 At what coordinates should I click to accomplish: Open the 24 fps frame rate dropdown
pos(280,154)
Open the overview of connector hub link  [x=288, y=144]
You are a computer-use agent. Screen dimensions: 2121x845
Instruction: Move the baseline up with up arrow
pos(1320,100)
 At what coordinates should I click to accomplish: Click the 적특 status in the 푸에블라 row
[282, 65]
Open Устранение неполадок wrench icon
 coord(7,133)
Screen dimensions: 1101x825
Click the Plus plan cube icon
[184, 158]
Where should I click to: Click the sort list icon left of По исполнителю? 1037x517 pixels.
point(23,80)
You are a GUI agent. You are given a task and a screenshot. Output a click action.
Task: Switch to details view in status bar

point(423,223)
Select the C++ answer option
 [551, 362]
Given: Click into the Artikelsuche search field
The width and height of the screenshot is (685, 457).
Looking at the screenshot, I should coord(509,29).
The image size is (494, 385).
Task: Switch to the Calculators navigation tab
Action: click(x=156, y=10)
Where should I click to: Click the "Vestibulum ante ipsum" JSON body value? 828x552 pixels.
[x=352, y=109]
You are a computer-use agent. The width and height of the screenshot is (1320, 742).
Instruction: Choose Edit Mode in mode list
────
• _Problem requirements_
Wherever the word "computer" turns up in the records, copy out the line it is on.

• _Task result_
You are a computer-use agent. Screen dimensions: 2121x845
You are a computer-use agent. The width and height of the screenshot is (1320, 742).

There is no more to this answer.